Synthesis of the dopamine D2/D3 receptor agonist (+)-PHNO via supercritical fluid chromatography: preliminary PET imaging study with [3-11C]-(+)PHNO

- Improved synthesis of the dopamine agonist pharmaceutical (+)-PHNO.
- First reported synthesis of key precursors for radiolabeling with [11C]CH3I.
- Application of supercritical fluid chromatography to separate HNO enantiomers.
- Modifications for consistent preparation of [3-11C]-(+)-PHNO.

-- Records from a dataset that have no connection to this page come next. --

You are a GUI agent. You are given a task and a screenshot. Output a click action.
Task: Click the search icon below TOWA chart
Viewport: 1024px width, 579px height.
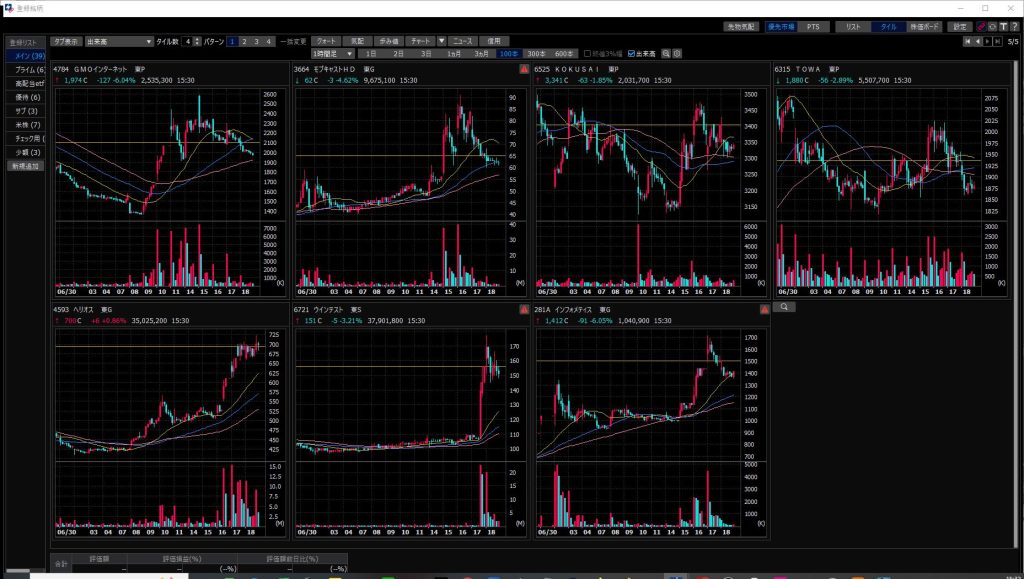(783, 307)
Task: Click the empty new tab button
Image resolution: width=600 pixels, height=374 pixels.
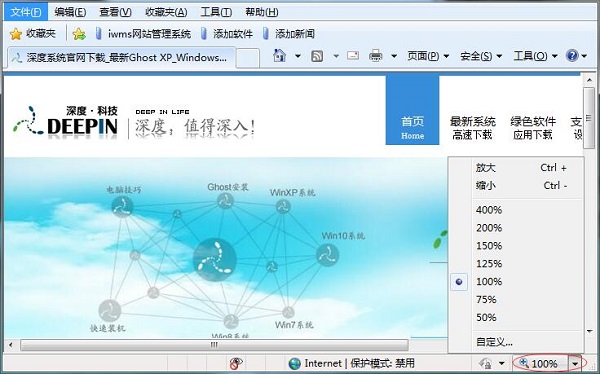Action: pyautogui.click(x=248, y=58)
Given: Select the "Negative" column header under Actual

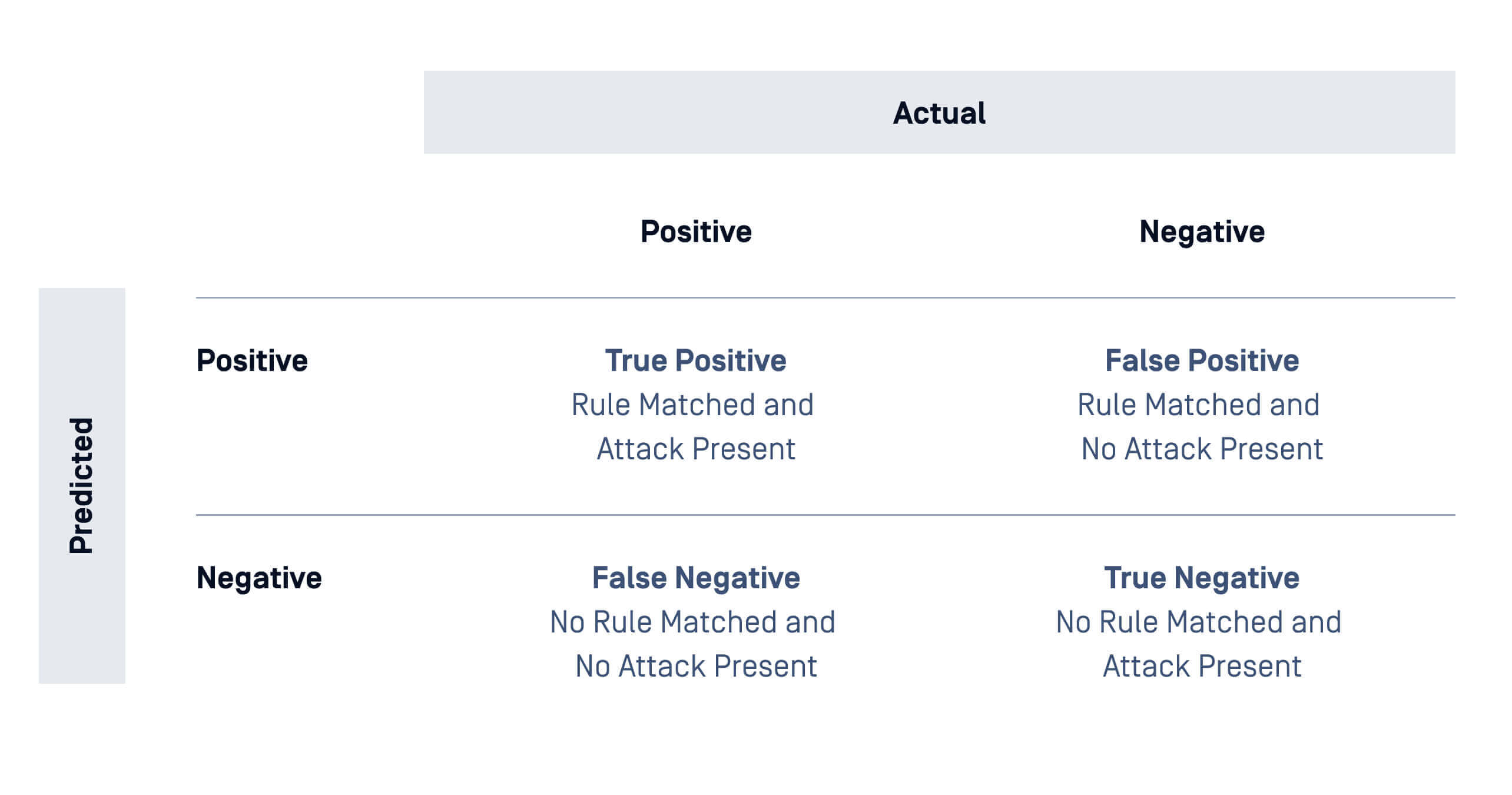Looking at the screenshot, I should pyautogui.click(x=1202, y=231).
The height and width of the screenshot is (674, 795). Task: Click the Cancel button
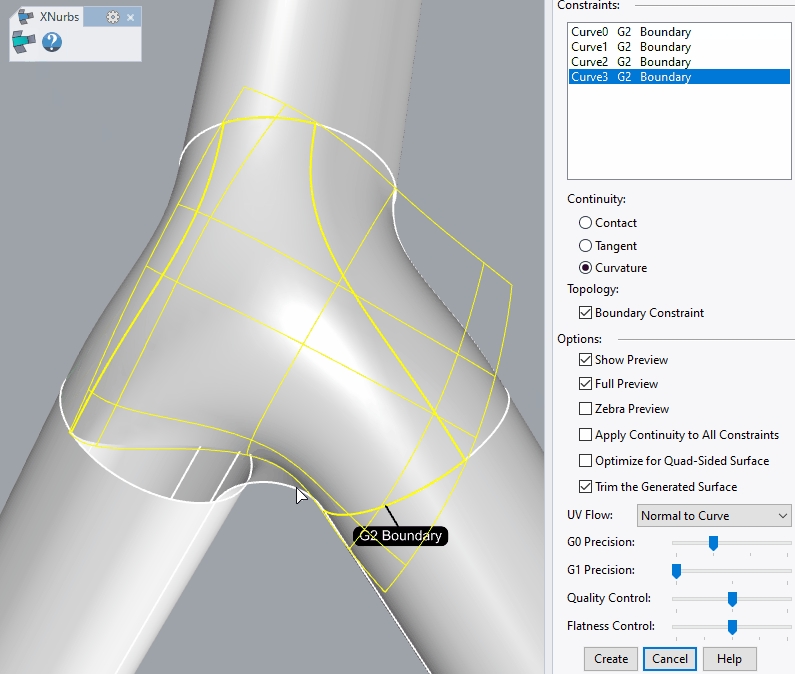point(670,659)
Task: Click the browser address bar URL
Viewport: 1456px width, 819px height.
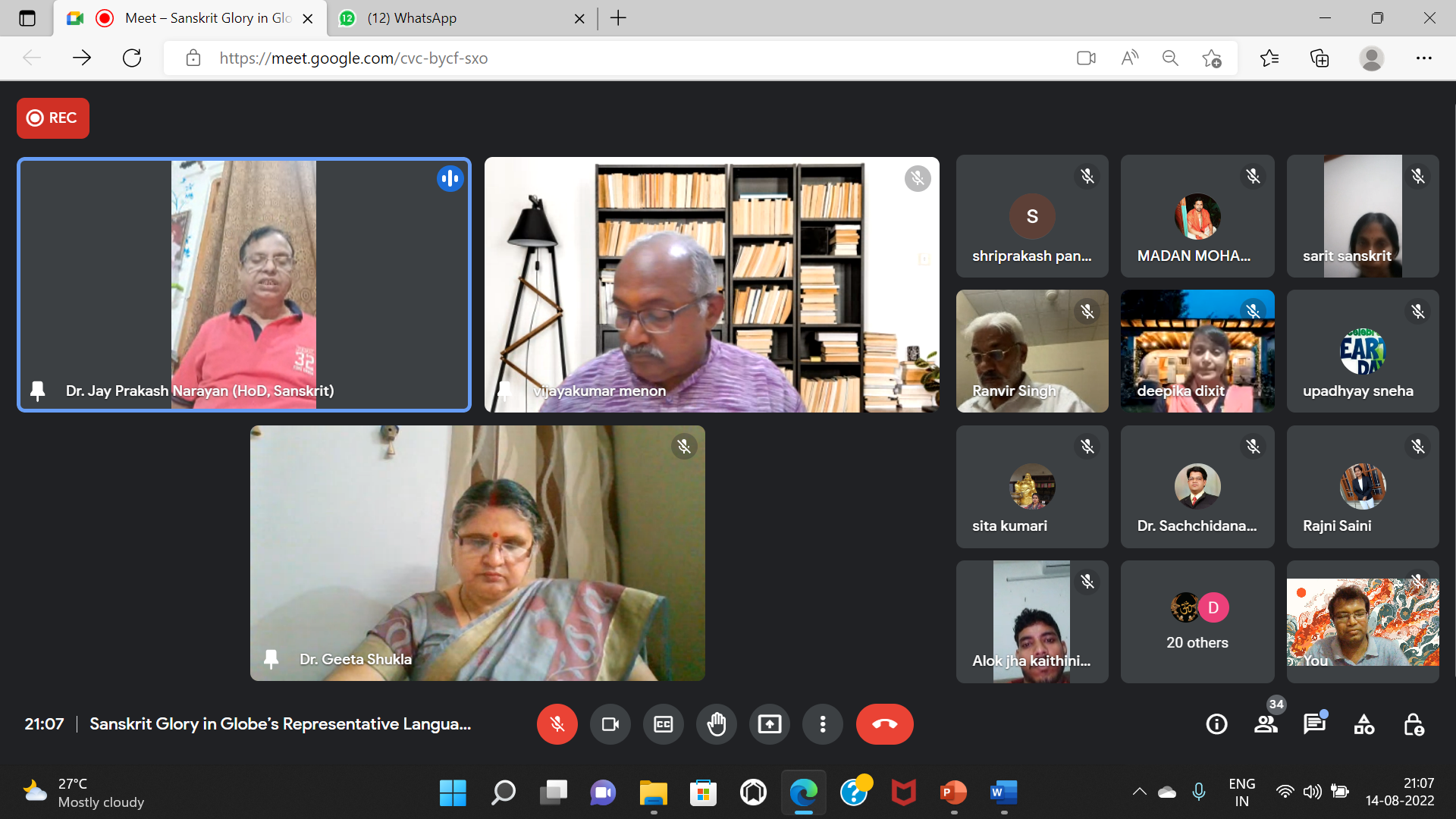Action: pyautogui.click(x=353, y=58)
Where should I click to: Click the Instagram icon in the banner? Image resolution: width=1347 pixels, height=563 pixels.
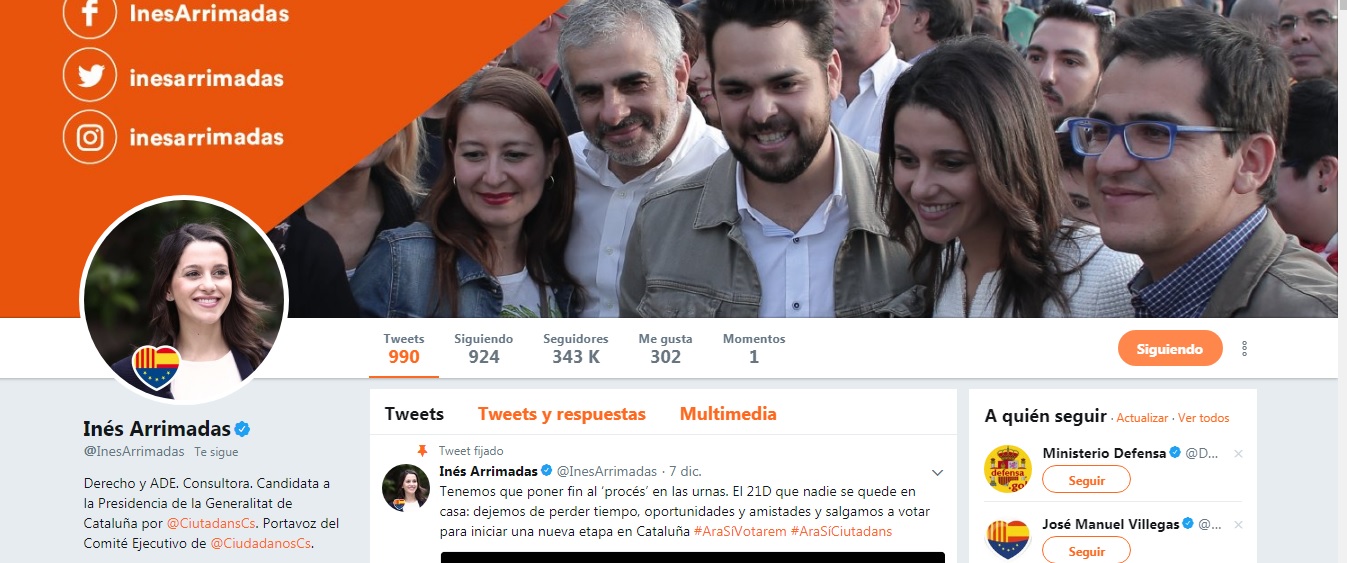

Carbon-11 labeled (+)-4-[1-11C]propyl-3,4,4a,5,6,10b-hexahydro-2H-naphtho[1,2-b][1,4]oxazin-9-ol ([1-11C]-(+)-PHNO) is a dopamine D3-preferring agonist radiopharmaceutical used for medical imaging by positron emission tomography (PET). We report the synthesis of (+)-PHNO using supercritical fluid chromatography for enantiomeric resolution of its norpropyl derivative, HNO, followed by propylation. (+)-HNO was used to prepare the radiolabeling precursor, (+)-trans-4-acetyl-9-triisopropylsilyloxy-2,3,4a,5,6,10b-hexahydro-4H-naphth[1,2b][1,4]oxazine, in 12 steps. Modifications to the labeling procedure were made to ensure consistent preparation of [3-11C]-(+)-PHNO via [11C]CH3I. A preliminary PET imaging study was carried out with this tracer in an attempt to image dopamine receptors in brown adipose tissue (brown fat) in vivo.